KIGALI - Former British Prime Minister Tony Blair has taken up a role as an advisor to Rwanda. The development has been confirmed by Dr David Himbara, the head of the Strategy and Policy unit in the Office of the President, who also told this reporter how it came about. “It started with a meeting he held with the President (Paul Kagame) where he express his interest in offering pro bono services as advisor to Rwanda. Shortly after that, I met with him to comprehensively brief him on the situation in our country,” Himbara said yesterday. A team from Blair’s office was recently in the country for one week to assess the challenges on the ground. This will be followed soon by the former premier’s own visit.
“He (Blair) is expected to come to Rwanda some time next month and his visit will mark the kick-off of his involvement,” said Himbara.According to Himbara, Blair’s attachment to Rwanda dates back to the time when he was still head of the British government.
At the time he and his government played a significant role in Rwanda’s reconstruction. “For instance, it was during his tenure that the British Government initiated the direct budget support to Rwanda and they were the first country to do so…he has always believed in our government’s effort and ways to identify what is best for our people.
“Now it is another chance for him to put his belief in concrete practice. But it is a chance for our government as well to work with a figure like Blair whose influence is global and has good knowledge about Rwanda,” Himbara added.

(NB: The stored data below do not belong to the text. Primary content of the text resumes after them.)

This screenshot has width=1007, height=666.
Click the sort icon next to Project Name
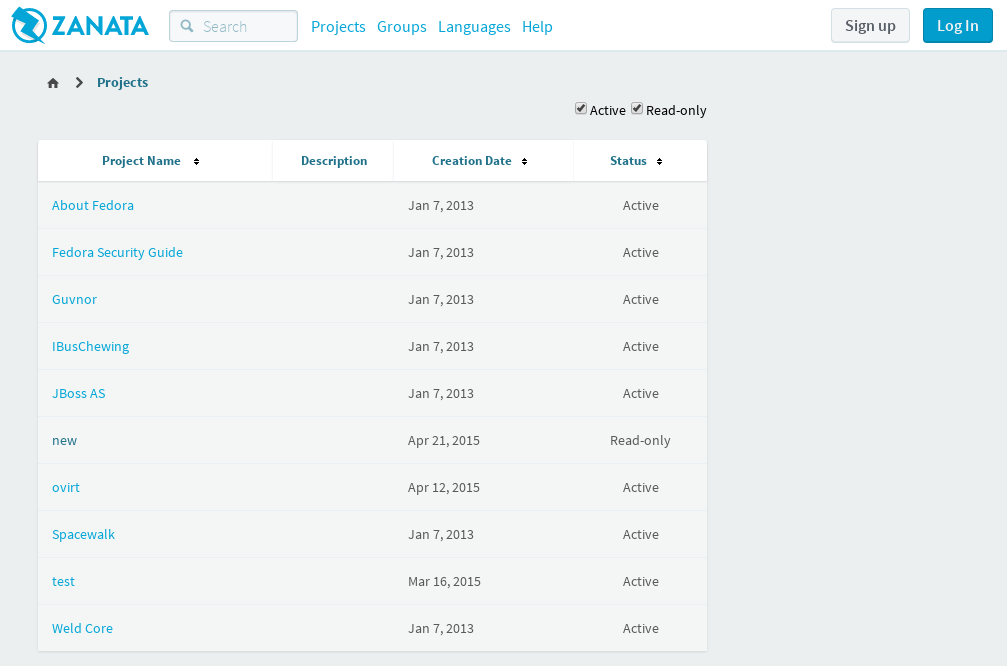[197, 160]
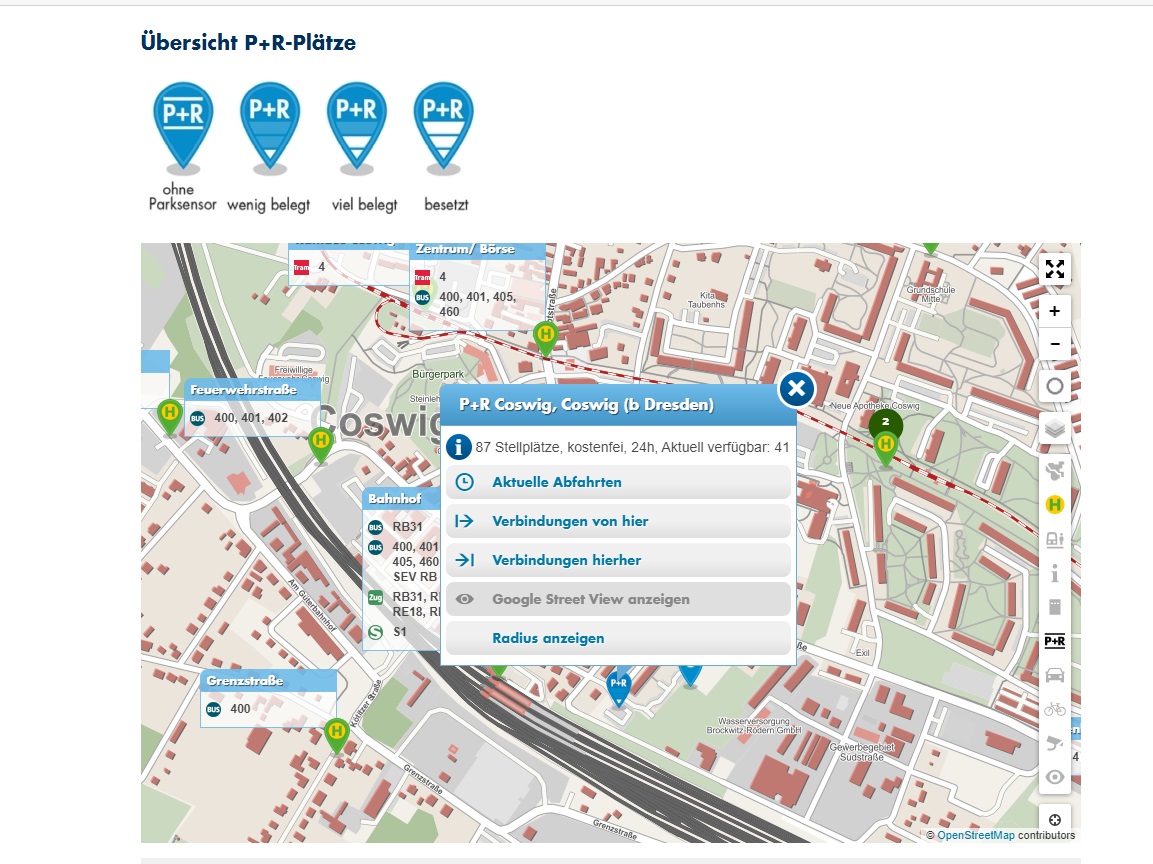The width and height of the screenshot is (1153, 864).
Task: Toggle the bicycle layer icon
Action: click(x=1054, y=709)
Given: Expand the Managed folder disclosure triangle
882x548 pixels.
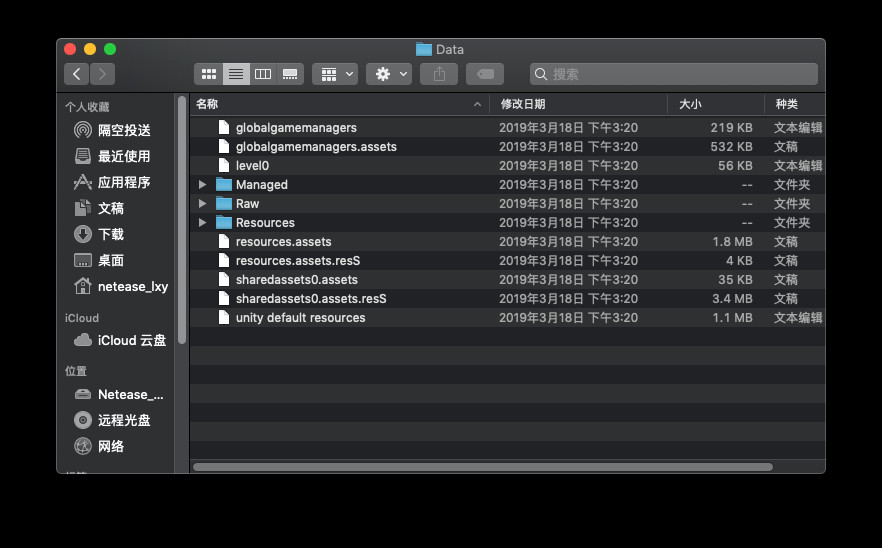Looking at the screenshot, I should pos(202,185).
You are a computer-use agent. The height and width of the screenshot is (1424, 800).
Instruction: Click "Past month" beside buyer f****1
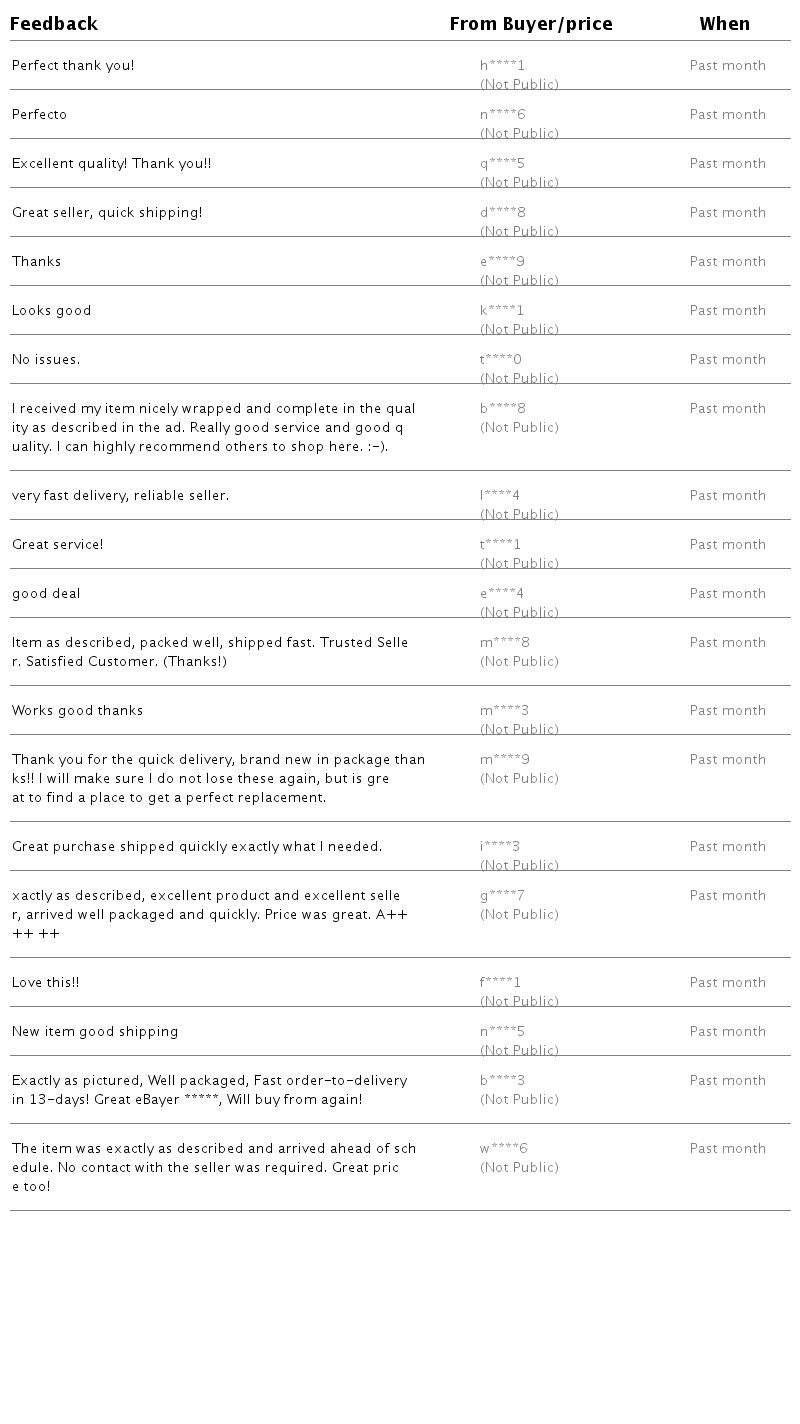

Blair’s new relationship with Rwanda, said Himbara, will further refine Rwanda’s good relationship with the United Kingdom and with other countries, given his influence on the international scene.
He said that Blair will be very useful in such areas like policy making and innovation for better results.“The involvement will not be one way…there are some issues on which he will seek the President’s advice, given the fact that ours is a developing country,” he observed.
Blair, who is a prospective bidder for the presidency of the European Union come next January, stepped down before the end of his term as prime minister in July last year for Gordon Brown to take over.
Currently, the 54-year old politician is working as an envoy to the Middle East Quartet, consisting of Russia, the US, EU and the UN, where he is concentrating on building Palestinian institutions to facilitate progress towards a two-state solution with Israel.
Recently JP Morgan, a giant US bank announced it had secured the former Labour Party leader’s services as senior adviser, making it his first private sector job since leaving politics.